Solemnity of the Most Holy Trinity

The Solemnity of the Most Holy Trinity is celebrated on the Sunday following Pentecost Sunday.

This year, it falls on Sunday, June 15th, 2025


Solemnity of the Most Holy Trinity

The Blessed Trinity is the mystery of one God in three Divine Persons and it is the central mystery of our Christian faith and life. 
We call it a mystery because it cannot be understood by reason alone.  God reveals himself as Father, Son and Holy Spirit. God has made it known to us.

 

-from United States Catholic Catechism for Adults


The Solemnity of the Most Holy Trinity was introduced in the ninth century and was only inserted in the general calendar of the Church in the fourteenth century by Pope John XXII. But the cultus of the Trinity is, of course, to be found throughout the liturgy. Constantly the Church causes us to praise and adore the thrice-holy God who has so shown His mercy towards us and has given us to share in His life.
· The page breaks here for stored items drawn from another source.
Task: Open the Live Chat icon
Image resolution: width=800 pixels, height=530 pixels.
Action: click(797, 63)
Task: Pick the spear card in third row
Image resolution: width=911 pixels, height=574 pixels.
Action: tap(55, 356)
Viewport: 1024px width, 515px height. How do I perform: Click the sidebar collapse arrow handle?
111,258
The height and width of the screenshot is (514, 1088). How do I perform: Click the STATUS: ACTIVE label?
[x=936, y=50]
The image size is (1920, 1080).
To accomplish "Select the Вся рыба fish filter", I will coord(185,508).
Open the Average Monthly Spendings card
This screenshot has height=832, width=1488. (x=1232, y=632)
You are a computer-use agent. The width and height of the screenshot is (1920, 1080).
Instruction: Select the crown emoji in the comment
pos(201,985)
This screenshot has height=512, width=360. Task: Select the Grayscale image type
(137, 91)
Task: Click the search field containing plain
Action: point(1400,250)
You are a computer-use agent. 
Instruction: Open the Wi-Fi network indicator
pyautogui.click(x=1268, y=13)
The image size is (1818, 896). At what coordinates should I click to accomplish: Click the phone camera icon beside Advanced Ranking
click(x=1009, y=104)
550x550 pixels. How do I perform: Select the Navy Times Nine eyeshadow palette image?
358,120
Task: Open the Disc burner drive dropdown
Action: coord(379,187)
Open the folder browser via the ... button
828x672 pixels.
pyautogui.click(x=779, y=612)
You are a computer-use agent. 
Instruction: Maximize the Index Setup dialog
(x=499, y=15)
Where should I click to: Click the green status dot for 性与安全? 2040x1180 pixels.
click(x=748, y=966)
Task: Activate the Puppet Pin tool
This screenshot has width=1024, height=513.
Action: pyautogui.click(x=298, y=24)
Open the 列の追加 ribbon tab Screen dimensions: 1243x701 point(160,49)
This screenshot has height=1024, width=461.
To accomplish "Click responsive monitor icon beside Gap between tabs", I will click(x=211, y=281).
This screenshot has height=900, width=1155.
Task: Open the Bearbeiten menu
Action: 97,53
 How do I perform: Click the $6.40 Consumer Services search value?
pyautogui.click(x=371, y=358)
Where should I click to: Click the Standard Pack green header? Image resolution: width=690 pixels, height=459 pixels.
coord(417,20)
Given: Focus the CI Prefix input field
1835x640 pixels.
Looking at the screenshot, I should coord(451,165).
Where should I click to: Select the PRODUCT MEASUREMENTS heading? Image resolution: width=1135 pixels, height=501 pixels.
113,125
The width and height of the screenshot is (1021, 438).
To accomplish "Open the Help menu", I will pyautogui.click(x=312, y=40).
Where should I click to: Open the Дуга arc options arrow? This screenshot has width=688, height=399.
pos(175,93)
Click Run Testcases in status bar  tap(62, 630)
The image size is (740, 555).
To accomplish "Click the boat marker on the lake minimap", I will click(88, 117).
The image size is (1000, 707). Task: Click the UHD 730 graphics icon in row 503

The solemnity of the Most Holy Trinity may well be regarded as the Church's "Te Deum" of gratitude over all the blessings of the Christmas and Easter seasons; for this mystery is a synthesis of Christmas, Epiphany, Easter, Ascension and Pentecost. 

("Te Deum" is a Latin hymn that praises God as the supreme Lord, Father, Son, and Holy Spirit. It is used in the Liturgy of the Hours and has a plenary indulgence for reciting it on the last day of the year." 


This solemnity, which falls on the first Sunday after Pentecost, should make us mindful that actually every Sunday is devoted to the honor of the Most Holy Trinity, that every Sunday is sanctified and consecrated to the triune God.


Sunday after Sunday we should recall in a spirit of gratitude the gifts which the Blessed Trinity is bestowing upon us. The Father created and predestined us; on the first day of the week He began the work of creation. The Son redeemed us; Sunday is the "Day of the Lord," the day of His resurrection. The Holy Spirit sanctified us, made us His temple; on Sunday the Holy Spirit descended upon the infant Church. Sunday, therefore, is the day of the Most Holy Trinity. 


—Excerpted from The Church's Year of Grace, Pius Parsch

All Christians are baptized in the name of the Father and of the Son and of the Holy Spirit.  By the grace of Baptism, we are called to share in the life of the Blessed Trinity, here on earth in the obscurity of faith, and after death in eternal light. The Trinity enlightens all the other mysteries of faith.

-United States Catholic Catechism for Adults

The Most Holy Blessed Trinity

God


The belief in one God comes to us through our Jewish ancestry.  One of the primary prayers in the Jewish faith is taken from the Book of Deuteronomy: 

 

“Hear, O Israel!  The Lord is our God, the Lord alone!  Therefore, you shall love the Lord, your God, with your whole heart, and with your whole being, and with your whole strength.” 

Deuteronomy 6: 4-5


God revealed himself to the Chosen People as the one and only God.

Jesus Christ


Our Christian belief that there are three Divine Persons in one God came later, as it was revealed by the life and words of Jesus Christ.  The Apostles came to understand that Christ was God.

 

“No one has ever seen God.  The only Son, God, who is at the Father’s side, has revealed him.”  John 1: 18


Holy Spirit


The Apostles later came to know and understand that the Holy Spirit was also God.  In the Gospel of John, Jesus says, 


“When the Advocate comes whom I will send you from the Father, the Spirit of truth that proceeds from the Father, he will testify to me.“ 

John 16: 26


Before the Passion, Jesus promised to send the Holy Spirit as teacher, guide, and consoler.

The appearance at Pentecost and at other events in the New Testament gives ample evidence of the Holy Spirit as the third Person of the Trinity.


-United States Catholic Catechism for Adults

The Doctrine of the Trinity includes Three Truths of Faith

The Trinity is One


We do not speak of three gods, but of one God.  Each of the Persons is fully God.  They are a unity of Persons in one divine nature.

The Divine Persons are distinct from each other.


Father, Son, and Holy Spirit are not three appearances or modes of God, but three identifiable persons, each fully God in a way distinct from the others.

The Divine Persons are in relation to each other.


TThe distinction of each is understood only in reference to the others.  The Father can not be the Father without the Son, nor can the Son be the Son without the Father.  The Holy Spirit is related to the Father and the Son who both send him forth.